II. La taxe sur les produits alimentaires et les boissons s'applique aux traiteurs qui contrôlent des locaux où des produits alimentaires et des boissons sont vendus et consommés
Pour déterminer si une taxe départementale sur les aliments et les boissons s'applique aux traiteurs, il faut interpréter le terme "premises," tel qu'il est utilisé au § 58.1-3833. Bien que ni la Cour suprême de Virginia ni les avis antérieurs de ce Bureau n'aient interprété ce terme, la Cour suprême de l'Ohio a défini "premises," tel qu'il a été utilisé dans une disposition constitutionnelle de l'Ohio concernant les droits d'accise, comme "la partie limitée d'un bâtiment, d'une structure, d'une enceinte ou d'une autre zone, où les ventes ou les achats de denrées alimentaires destinées à la consommation humaine sont effectués, qui est en la possession ou sous le contrôle effectif du vendeur." Voir [Cást~lébé~rrý v~. Évát~t,] 67 N.E.2d 861 (Ohio 1946).

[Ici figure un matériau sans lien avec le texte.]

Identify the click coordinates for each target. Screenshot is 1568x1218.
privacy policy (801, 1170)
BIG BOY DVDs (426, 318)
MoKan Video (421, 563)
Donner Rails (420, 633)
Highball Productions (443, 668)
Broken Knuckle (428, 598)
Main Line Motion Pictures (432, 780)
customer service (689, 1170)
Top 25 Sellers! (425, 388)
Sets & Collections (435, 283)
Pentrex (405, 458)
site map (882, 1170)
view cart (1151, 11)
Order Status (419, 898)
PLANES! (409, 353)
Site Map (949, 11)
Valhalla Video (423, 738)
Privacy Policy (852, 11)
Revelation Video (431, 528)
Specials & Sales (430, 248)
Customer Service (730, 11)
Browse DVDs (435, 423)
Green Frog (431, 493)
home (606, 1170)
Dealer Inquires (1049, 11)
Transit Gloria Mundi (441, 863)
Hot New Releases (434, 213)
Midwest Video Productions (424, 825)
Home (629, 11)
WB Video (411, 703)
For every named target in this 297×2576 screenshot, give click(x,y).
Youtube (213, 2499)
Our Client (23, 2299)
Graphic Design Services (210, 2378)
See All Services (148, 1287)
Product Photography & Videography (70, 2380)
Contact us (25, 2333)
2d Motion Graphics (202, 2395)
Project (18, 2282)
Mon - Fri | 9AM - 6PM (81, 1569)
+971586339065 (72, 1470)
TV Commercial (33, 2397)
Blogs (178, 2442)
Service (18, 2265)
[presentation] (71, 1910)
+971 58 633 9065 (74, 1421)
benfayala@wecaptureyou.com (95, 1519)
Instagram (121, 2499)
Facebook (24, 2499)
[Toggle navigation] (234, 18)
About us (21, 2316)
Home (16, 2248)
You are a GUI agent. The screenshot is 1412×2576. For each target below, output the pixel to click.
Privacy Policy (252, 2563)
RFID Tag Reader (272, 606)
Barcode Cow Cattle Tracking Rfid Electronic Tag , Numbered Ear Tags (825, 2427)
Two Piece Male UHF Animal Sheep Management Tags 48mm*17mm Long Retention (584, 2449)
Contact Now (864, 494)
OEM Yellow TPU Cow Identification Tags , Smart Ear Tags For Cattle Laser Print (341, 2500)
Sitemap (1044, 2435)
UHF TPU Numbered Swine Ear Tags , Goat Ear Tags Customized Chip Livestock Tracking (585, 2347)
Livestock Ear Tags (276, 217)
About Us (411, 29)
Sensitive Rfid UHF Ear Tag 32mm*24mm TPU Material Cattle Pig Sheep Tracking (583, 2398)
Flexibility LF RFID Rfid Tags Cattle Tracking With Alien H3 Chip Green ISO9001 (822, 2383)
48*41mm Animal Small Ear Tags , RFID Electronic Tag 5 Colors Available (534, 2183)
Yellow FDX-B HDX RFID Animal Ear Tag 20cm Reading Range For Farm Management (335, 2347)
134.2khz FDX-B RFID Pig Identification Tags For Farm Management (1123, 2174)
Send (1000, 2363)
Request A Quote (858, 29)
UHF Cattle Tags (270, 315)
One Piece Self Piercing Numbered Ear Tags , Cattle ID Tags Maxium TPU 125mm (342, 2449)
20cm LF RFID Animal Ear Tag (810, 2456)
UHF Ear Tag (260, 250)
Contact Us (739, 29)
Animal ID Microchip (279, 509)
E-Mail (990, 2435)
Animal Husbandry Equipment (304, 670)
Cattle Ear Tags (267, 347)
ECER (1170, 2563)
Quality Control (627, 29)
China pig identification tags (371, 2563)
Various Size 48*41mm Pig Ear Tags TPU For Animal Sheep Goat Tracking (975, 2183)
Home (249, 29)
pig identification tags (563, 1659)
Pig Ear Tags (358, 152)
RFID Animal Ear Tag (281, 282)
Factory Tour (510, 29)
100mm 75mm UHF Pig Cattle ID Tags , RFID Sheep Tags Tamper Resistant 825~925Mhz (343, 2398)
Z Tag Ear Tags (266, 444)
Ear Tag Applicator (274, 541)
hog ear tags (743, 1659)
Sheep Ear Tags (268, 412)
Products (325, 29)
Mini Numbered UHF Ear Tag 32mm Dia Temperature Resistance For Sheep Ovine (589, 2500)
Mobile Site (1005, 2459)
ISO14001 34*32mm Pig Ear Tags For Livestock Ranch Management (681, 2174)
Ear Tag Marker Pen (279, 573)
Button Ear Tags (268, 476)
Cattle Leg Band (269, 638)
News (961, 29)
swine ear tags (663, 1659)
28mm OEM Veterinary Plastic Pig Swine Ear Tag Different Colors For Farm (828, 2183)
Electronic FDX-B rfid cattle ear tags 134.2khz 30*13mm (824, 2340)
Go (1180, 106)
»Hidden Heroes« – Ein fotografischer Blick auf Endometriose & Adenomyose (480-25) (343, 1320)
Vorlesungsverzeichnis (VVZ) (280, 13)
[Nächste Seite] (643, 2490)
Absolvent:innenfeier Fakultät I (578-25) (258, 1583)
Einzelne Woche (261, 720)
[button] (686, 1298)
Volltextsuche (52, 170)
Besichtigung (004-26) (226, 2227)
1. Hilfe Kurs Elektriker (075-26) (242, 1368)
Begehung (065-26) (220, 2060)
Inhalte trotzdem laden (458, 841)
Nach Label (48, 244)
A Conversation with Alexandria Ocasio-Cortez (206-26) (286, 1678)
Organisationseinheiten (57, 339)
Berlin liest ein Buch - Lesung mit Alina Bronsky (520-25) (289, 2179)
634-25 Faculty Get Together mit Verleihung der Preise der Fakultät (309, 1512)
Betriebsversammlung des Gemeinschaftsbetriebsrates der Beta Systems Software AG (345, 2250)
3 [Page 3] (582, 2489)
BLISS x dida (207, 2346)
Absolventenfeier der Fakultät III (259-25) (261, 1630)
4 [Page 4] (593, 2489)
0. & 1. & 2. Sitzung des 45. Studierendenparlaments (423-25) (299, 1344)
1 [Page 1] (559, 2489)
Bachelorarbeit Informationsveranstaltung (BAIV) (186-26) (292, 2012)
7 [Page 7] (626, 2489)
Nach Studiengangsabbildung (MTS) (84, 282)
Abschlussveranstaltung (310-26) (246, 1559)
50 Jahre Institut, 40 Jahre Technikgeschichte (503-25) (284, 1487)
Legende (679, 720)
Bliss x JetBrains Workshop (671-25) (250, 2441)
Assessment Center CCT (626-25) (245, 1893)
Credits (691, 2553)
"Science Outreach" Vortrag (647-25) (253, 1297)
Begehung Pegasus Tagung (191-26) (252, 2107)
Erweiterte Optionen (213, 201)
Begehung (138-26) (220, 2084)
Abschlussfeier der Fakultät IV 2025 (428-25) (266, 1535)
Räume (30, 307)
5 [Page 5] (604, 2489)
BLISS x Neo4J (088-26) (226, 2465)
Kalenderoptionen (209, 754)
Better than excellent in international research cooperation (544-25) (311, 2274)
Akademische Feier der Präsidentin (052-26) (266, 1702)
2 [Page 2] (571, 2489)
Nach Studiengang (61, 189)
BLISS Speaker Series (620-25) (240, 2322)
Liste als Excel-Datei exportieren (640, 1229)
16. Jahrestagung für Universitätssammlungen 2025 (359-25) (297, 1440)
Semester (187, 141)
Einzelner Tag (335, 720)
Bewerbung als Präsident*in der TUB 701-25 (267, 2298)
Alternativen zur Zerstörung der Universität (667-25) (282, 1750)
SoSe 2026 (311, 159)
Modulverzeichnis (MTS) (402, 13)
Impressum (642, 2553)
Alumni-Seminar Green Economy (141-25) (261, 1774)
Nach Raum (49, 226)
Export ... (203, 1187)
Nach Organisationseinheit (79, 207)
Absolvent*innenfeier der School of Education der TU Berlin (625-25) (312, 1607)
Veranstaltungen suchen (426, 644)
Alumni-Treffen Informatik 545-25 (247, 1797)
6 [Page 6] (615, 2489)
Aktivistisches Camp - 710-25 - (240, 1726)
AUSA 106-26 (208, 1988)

Castleberry impliquait une interprétation de l'art. XII, § 12 de la Constitution de l'Ohio, qui prévoyait que ""aucune taxe d'accise ne sera prélevée ou collectée sur la vente ou l'achat d'aliments destinés à la consommation humaine en dehors des locaux où ils sont vendus"." 67 N.E.2d à 862.1 La Cour a estimé que l'objectif de cette formulation constitutionnelle était "de ne taxer que les ventes d'aliments vendus et servis dans des restaurants ou d'autres lieux similaires sous le contrôle du vendeur." Id. sur 863. Le terme "premises" fait référence à un lieu d'activité distinct ouvert au public et contrôlé par le vendeur. People v. Rizzo, 47 A.D.2d 468, 367 N.Y.S.2d 523, 526 (1975) (interprétation de la loi autorisant la commission fiscale à examiner les livres de la personne en possession ou sous le contrôle de tout "local" où des cigarettes sont placées, stockées, vendues ou proposées à la vente). Voir aussi Automatic Merchandising Council of N.J.v. Glaser, 127 N.J. Super. 413 317 A. d ( ) (distinction entre les termes de la loi se référant aux locaux où l'on vend et les termes se référant aux pour consommation en dehors des locaux ; les premiers ont été considérés comme se référant à la vente d'aliments et de boissons dans les restaurants, tavernes ou autres établissements ; les seconds ont été considérés comme se référant aux opérations de restauration).2 734 1974 "" ""
Sur la base de ce qui précède, je suis d'avis que les traiteurs sont soumis à une taxe départementale sur la vente d'aliments et de boissons conformément à l'article 58.1-3833 uniquement lorsque le traiteur vend des aliments destinés à la consommation humaine dans un établissement distinct ouvert au public et sur lequel il exerce un contrôle.2
1 La question principale posée dans l'affaire Château de la ville était de savoir si la vente de lait par l'intermédiaire d'un distributeur automatique situé dans une zone sur laquelle le traiteur n'avait aucun contrôle était vendue pour la consommation humaine "en dehors des locaux où elle était vendue" et, par conséquent, n'était pas imposable. La Cour suprême de l'Ohio a estimé que la vente de lait par l'intermédiaire d'un distributeur automatique était consommée "off premises" parce que le vendeur n'avait aucun contrôle sur les locaux où se trouvait le distributeur automatique. 67 N.E.2d à 863.
2 Cette conclusion est étayée par une comparaison de la "vente et consommation sur place" limitation de la taxe sur les repas autorisée par le § 58.1-3833 avec la disposition relative à la taxe sur les repas du § 58.1-3840, qui s'applique à certaines villes et ne contient pas de limitation similaire.